- **Items from a data source**

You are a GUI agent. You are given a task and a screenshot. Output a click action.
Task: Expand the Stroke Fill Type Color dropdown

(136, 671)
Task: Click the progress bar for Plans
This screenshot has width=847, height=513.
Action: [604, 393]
==
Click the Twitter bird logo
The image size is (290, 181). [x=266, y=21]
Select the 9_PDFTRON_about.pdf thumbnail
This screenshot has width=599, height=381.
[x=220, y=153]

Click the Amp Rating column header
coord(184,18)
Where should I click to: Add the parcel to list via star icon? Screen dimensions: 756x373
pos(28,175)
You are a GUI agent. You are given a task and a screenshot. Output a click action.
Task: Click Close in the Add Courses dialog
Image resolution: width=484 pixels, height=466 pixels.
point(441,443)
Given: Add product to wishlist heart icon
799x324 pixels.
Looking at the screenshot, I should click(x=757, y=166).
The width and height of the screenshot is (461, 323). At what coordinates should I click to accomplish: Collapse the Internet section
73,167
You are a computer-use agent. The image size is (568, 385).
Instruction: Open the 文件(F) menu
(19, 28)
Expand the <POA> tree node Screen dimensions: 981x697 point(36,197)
--
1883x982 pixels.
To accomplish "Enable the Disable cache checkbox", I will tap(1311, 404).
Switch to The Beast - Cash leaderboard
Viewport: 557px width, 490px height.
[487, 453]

- **INSTRUCTIONS TO FOLLOW**
Which lines in the data above contain the string "point"? Pick out and copy each of them.

- **ANSWER BELOW**
point(441,443)
Expand the <POA> tree node Screen dimensions: 981x697 point(36,197)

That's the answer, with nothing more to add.